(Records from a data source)
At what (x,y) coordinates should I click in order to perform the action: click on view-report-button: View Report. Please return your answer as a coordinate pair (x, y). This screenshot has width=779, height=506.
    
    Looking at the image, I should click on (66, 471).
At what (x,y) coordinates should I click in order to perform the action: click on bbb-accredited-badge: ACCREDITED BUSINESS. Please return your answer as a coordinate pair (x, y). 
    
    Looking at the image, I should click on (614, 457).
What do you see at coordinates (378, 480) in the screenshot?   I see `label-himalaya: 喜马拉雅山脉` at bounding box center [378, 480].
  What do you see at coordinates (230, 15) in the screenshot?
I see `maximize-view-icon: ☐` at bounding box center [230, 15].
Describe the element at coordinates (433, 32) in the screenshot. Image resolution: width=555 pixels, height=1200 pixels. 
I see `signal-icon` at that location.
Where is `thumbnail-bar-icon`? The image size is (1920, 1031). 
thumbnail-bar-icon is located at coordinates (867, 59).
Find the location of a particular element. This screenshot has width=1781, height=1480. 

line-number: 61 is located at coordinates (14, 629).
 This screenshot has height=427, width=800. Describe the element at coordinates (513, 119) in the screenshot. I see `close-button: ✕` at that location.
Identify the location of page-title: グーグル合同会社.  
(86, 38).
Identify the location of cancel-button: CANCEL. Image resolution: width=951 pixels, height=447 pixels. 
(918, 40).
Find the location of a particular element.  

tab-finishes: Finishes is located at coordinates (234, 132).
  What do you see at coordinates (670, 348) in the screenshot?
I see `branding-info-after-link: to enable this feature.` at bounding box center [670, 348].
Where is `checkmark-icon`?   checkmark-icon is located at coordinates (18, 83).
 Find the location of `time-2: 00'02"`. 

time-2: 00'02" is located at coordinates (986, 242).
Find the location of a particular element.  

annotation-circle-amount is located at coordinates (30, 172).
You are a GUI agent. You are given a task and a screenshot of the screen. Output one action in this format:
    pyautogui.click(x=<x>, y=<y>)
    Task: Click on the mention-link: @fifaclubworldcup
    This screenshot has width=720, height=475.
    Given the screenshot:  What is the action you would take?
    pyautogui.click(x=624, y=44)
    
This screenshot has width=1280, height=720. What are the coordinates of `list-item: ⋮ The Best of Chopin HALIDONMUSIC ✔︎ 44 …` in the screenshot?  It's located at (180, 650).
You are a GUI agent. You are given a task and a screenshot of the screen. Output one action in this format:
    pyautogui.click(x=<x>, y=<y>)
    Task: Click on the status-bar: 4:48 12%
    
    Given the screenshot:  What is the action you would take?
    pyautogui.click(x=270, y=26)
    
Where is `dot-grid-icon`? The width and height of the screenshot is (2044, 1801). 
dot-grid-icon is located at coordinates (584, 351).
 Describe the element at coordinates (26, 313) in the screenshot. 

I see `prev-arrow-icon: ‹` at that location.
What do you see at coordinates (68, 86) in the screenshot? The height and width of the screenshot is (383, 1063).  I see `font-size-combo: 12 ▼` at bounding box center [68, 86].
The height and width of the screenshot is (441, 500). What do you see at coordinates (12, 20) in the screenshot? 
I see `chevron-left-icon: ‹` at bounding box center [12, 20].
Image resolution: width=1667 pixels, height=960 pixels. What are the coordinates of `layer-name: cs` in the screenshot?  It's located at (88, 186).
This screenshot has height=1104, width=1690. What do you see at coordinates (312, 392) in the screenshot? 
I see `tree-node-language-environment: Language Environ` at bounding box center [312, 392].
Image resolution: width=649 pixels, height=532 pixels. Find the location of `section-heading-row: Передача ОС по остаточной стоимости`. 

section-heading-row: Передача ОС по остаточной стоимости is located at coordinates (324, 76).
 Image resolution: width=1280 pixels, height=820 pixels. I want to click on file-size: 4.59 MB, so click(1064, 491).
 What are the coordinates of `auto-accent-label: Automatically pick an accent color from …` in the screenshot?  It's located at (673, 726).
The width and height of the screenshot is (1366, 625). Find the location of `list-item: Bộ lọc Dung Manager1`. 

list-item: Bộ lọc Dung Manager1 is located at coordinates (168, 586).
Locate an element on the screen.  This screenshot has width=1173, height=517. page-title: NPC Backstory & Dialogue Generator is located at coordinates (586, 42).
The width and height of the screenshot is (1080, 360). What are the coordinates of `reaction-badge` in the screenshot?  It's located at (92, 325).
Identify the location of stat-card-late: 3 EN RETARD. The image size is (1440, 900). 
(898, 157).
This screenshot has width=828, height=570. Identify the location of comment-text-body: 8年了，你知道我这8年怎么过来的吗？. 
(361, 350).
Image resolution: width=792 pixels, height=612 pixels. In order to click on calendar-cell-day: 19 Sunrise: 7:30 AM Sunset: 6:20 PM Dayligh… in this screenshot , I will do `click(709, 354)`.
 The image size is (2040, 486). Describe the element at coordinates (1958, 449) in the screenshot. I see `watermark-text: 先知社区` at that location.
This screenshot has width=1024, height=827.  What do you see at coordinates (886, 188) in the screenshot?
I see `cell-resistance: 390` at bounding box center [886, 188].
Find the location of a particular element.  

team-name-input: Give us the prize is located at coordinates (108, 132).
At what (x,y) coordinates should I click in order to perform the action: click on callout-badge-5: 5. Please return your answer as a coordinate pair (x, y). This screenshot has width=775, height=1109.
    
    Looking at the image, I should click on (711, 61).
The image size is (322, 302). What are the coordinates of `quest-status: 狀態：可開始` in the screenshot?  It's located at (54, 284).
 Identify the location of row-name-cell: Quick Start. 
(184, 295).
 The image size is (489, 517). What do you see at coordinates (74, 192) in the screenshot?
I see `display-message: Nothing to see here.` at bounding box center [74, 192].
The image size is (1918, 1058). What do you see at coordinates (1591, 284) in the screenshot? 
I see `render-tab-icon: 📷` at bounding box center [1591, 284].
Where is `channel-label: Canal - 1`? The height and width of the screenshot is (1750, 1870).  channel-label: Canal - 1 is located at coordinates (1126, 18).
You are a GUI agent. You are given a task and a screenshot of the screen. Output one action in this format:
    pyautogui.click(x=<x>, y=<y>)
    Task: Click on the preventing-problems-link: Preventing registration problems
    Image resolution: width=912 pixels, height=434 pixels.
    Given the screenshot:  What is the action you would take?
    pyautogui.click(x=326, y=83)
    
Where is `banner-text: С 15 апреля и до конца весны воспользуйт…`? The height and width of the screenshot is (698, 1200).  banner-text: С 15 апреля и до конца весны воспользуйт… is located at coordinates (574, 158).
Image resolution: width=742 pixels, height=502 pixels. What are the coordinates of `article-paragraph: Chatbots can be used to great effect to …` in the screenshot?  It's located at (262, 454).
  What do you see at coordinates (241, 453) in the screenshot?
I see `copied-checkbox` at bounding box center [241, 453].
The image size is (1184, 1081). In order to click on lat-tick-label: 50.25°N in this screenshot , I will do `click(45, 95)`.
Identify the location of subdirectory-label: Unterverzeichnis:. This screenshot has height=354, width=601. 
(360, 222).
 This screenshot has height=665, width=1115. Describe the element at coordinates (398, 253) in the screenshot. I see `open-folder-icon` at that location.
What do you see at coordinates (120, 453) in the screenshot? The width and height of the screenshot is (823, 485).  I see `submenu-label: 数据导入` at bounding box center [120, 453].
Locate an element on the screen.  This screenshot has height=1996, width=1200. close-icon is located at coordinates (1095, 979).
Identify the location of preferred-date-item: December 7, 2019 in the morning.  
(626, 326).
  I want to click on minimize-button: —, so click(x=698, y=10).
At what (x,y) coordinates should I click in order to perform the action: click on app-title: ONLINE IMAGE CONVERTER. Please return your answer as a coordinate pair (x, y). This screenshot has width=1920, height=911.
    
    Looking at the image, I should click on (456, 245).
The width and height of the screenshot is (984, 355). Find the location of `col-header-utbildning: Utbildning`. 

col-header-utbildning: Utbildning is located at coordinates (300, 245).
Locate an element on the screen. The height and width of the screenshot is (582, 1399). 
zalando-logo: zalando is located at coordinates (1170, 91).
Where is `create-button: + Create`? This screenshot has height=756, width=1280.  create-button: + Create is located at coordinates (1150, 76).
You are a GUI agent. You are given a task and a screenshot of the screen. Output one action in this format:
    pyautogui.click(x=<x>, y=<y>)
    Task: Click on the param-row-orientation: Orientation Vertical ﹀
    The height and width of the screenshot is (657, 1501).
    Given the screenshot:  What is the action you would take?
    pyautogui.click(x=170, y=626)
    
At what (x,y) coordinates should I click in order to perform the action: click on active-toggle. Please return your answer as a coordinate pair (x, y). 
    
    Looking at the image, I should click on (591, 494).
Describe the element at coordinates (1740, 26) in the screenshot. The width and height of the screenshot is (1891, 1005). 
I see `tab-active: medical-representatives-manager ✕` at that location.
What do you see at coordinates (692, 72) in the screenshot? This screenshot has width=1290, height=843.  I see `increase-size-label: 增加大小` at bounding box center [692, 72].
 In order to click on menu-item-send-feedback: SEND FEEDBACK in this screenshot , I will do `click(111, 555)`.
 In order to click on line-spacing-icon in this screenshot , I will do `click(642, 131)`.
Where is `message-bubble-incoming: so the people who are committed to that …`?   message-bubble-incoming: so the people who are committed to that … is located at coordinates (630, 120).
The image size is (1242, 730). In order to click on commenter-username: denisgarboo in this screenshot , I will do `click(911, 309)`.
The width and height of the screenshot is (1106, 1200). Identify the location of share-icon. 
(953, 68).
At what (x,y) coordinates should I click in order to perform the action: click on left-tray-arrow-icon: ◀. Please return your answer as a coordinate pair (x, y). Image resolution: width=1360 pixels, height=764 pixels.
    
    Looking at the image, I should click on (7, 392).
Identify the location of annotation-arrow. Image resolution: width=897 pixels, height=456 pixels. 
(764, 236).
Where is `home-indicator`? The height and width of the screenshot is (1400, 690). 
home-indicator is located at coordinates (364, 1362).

> _WORK TO BE COMPLETED_: Copy out the records above word for word, starting at the line with "at (673, 726)." and ending with the line with "list-item: Bộ lọc Dung Manager1 is", both lines included.

> _WRITTEN RESPONSE_:
 What are the coordinates of `auto-accent-label: Automatically pick an accent color from …` in the screenshot?  It's located at (673, 726).
The width and height of the screenshot is (1366, 625). Find the location of `list-item: Bộ lọc Dung Manager1`. 

list-item: Bộ lọc Dung Manager1 is located at coordinates (168, 586).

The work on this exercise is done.